## [TEXTE EXTRAIT]
==========
Cette communauté et celle des Hospitalières ont été aussi fort endommagées. Elles n’ont point de vivres, toutes leurs terres ayant été ravagées. Cependant les religieuses ont trouvé le moyen de s’y loger tant bien que mal, après avoir passé tout le temps du siège à l’Hôpital général. L’Hôtel-Dieu est infiniment resserré, parce que les malades anglais y sont. Il y a quatre ans que cette communauté avait brûlé entièrement.
Le Palais épiscopal est presque détruit et ne fournit pas un seul appartement logeable. Les voûtes ont été pillées. La maison des Récollets et celle des Jésuites sont à peu près dans la même situation : Les Anglais y ont cependant fait quelques réparations pour y loger des troupes. Ils se sont emparés des maisons de la ville les moins endommagées. Ils chassent même de chez eux tous les jours les bourgeois qui, à force d’argent, ont fait raccommoder quelques appartements, ou les mettent si à l’étroit par le nombre de soldats qu’ils y logent, que presque tous sont obligés d’abandonner cette ville malheureuse ; et ils le font d’autant plus volontiers que les Anglais ne veulent rien vendre que pour de l’argent monnayé ; et l’on sait que la monnaie du pays n’est qu’en papier (note de notre site Web : c’est-à-dire en billets, ordonnances, lettres de change).
Les prêtres du Séminaire, les chanoines, les Jésuites, sont dispersés dans le peu de pays qui n’est point encore sous la domination anglaise. Les particuliers de la ville sont sans bois pour leur hivernement, sans pain, sans farine, sans viande, et ne vivent que du peu de biscuit et de lard que le soldat anglais leur vend de sa ration. Telle est l’extrémité où sont réduits les meilleurs bourgeois ; on put facilement juger par là de la misère du peuple et des pauvres.
==========
## [DONNÉES AFFICHÉES]
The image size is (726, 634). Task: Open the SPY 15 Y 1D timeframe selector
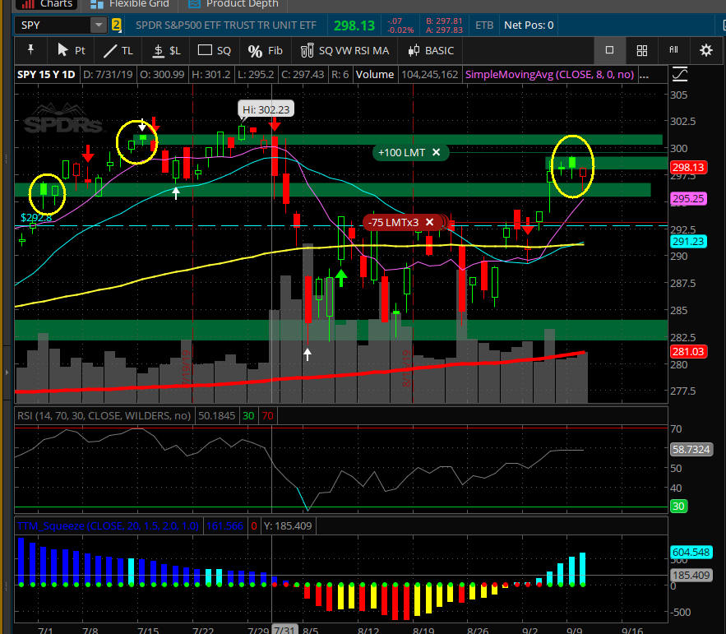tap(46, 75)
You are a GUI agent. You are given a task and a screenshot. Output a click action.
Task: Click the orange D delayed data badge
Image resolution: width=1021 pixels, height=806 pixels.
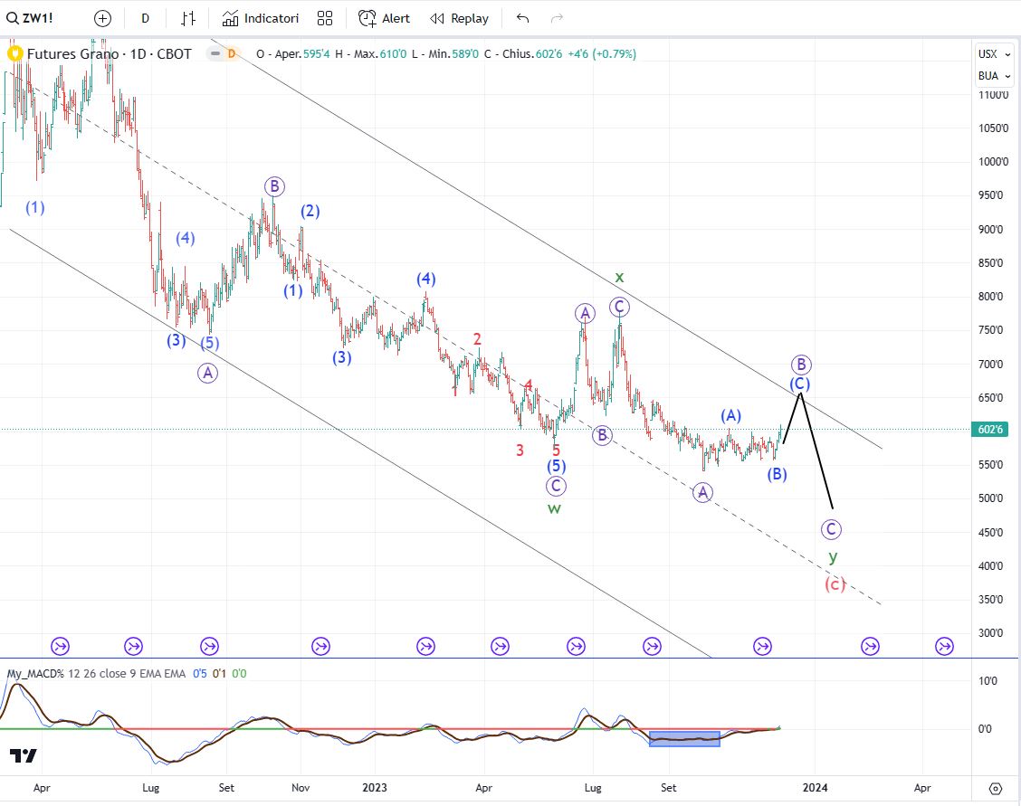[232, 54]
==========
## [ACTION REQUISE 1]
Modifiez le passage du texte sur la ville après le siège qui va de "Le Palais épiscopal" jusqu'à "lettres de change)." inclus, en remplaçant "Palais épiscopal" par "Palais de l'évêque".
## [ACTION REQUISE 2]
Répondez aux questions suivantes sur le texte sur la ville après le siège :
(a) Où les religieuses ont-elles passé tout le temps du siège ?
(b) Pourquoi l'Hôtel-Dieu est-il infiniment resserré ?
(c) De quoi vivent les particuliers de la ville ?
## [ACTION REQUISE 3]
Prolongez le texte sur la ville après le siège à partir de l'endroit où il s'arrête.
Les données proviennent d'une autre source.

## [RÉPONSE 1]
Le Palais de l'évêque est presque détruit et ne fournit pas un seul appartement logeable. Les voûtes ont été pillées. La maison des Récollets et celle des Jésuites sont à peu près dans la même situation : Les Anglais y ont cependant fait quelques réparations pour y loger des troupes. Ils se sont emparés des maisons de la ville les moins endommagées. Ils chassent même de chez eux tous les jours les bourgeois qui, à force d’argent, ont fait raccommoder quelques appartements, ou les mettent si à l’étroit par le nombre de soldats qu’ils y logent, que presque tous sont obligés d’abandonner cette ville malheureuse ; et ils le font d’autant plus volontiers que les Anglais ne veulent rien vendre que pour de l’argent monnayé ; et l’on sait que la monnaie du pays n’est qu’en papier (note de notre site Web : c’est-à-dire en billets, ordonnances, lettres de change).

## [RÉPONSE 2]
(a) À l'Hôpital général.
(b) Parce que les malades anglais y sont.
(c) Du peu de biscuit et de lard que le soldat anglais leur vend de sa ration.

## [RÉPONSE 3]
De 1759 à 1763, la ville de Québec est occupée militairement et c’est la garnison britannique qui occupe la ville dévastée. Tous ceux qui avaient quitté leurs maisons ne peuvent y revenir, parce que le commandant des troupes d’occupation Murray doit d’abord assurer le ravitaillement en vivres et en bois de chauffage. Il s’attaque aussi au problème de l’inflation causée par la forte demande durant la guerre. Murray s’acquitte de sa charge en démontrant beaucoup de sympathie pour les Canadiens qu’i veut gagner à leur nouveau souverain.
Dans le sillage des militaires, la ville de Québec voit débarquer ses premiers contingents de civils d’origine écossaise, anglaise et irlandaise. Avant la signature du traité de Paris, la plupart d’entre eux sont des marchands de la Nouvelle-Angleterre. Murray méprise ces aventuriers.
Malgré les nombreuses destructions et l’influence des Britanniques dans l’architecture de la ville au XIXe siècle, l’héritage de la Nouvelle-France ne disparaitra pas complètement de la capitale. Inscrit dans ses pierres, ses rues et ses places, le souvenir de cette époque glorifiée nourrira longtemps l’esprit des générations de politiciens qui siégeront à Québec, berceau de la civilisation française en Amérique.
Su haut de son promontoire, dominant la côte de la Montage et la basse ville, le palais de l’évêque n’échappa point aux bombardements des troupes britanniques qui l’endommagèrent. Au lendemain de la Conquête, l’évêque se réfugiera au Séminaire.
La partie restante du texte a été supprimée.